Targeting PDK4 attenuates neointimal hyperplasia and regulates VSMC phenotypic switching, apoptosis, and autophagy

Neointimal hyperplasia, a predominant cause of restenosis and atherosclerosis, is regulated by the phenotypic modulation, migration and proliferation, of vascular smooth muscle cells (VSMCs). Pyruvate dehydrogenase kinase 4 (PDK4) has been identified as a key metabolic regulator linked to Cancer cell proliferation. However, the specific mechanistic role of PDK4 in VSMC function and neointimal formation remains ambiguous. A combination of in-silico network pharmacology, in vitro primary murine VSMC assays, and in vivo mouse carotid artery wire injury models was used to study the role of PDK4. In-silico analysis revealed that the PDK4 inhibitor (PDK4-IN-1) modulates diverse biological processes, molecular functions, and KEGG pathways central to VSMC proliferation, Apoptosis, differentiation, and vascular remodelling. Pharmacological inhibition of PDK4 using PDK4-IN-1 substantially suppressed proliferation and migration of PDGF-BB-stimulated VSMCs. PDK4 inhibition upregulated contractile markers (SM22α, α-SMA, SM-MHC), reduced transcript levels of MMP2 and MMP9, and attenuated ERK and mTOR activation. It also increased cytosolic and mitochondrial ROS, lowered glutathione levels, and enhanced oxidative stress markers. Apoptosis was significantly upregulated, indicated by elevated Annexin V/PI, TUNEL positivity, Bax/Bak transcription and upregulation of Caspase-3. Concurrently, autophagic flux was enhanced, with increased LC3, Beclin-1, and expression of Atg7, and LAMP1. In vivo, perivascular delivery of PDK4-IN-1 in the mouse carotid artery injury model significantly ameliorated neointimal hyperplasia.
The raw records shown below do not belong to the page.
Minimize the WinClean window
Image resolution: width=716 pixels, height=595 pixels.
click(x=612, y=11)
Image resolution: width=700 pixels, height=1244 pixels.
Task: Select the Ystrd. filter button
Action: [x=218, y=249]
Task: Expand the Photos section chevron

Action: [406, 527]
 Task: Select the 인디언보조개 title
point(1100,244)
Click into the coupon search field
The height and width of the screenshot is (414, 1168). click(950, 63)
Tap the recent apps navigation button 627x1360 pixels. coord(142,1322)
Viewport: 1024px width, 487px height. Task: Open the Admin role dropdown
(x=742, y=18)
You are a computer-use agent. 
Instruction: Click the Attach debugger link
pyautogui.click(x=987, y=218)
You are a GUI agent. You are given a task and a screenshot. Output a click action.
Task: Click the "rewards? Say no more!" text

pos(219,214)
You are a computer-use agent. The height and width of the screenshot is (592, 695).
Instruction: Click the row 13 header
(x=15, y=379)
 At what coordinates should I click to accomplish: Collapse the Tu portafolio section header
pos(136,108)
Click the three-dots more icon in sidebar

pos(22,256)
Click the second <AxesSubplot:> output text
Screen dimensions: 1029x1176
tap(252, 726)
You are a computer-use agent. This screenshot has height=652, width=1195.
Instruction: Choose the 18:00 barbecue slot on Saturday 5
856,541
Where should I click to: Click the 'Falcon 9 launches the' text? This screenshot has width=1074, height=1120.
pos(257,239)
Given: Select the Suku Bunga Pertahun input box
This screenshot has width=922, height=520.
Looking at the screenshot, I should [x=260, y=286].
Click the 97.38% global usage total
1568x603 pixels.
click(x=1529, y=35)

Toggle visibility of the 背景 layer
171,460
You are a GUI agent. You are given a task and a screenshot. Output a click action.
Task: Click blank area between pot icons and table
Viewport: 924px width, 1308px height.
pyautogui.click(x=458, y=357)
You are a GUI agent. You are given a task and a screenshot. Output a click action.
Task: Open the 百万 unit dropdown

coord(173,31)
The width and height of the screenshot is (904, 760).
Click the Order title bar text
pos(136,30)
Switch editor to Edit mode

Inhibition of PDK4 perturbs pathological VSMC phenotypic switching, suppresses proliferation, promotes Apoptosis and Autophagy, and mitigates neointimal formation, highlighting PDK4 as a promising therapeutic target for vascular proliferative diseases.

Autophagy; Neointimal Hyperplasia; Oxidative Stress; Phenotypic switching; Pyruvate Dehydrogenase Kinase 4; Vascular smooth muscle cells.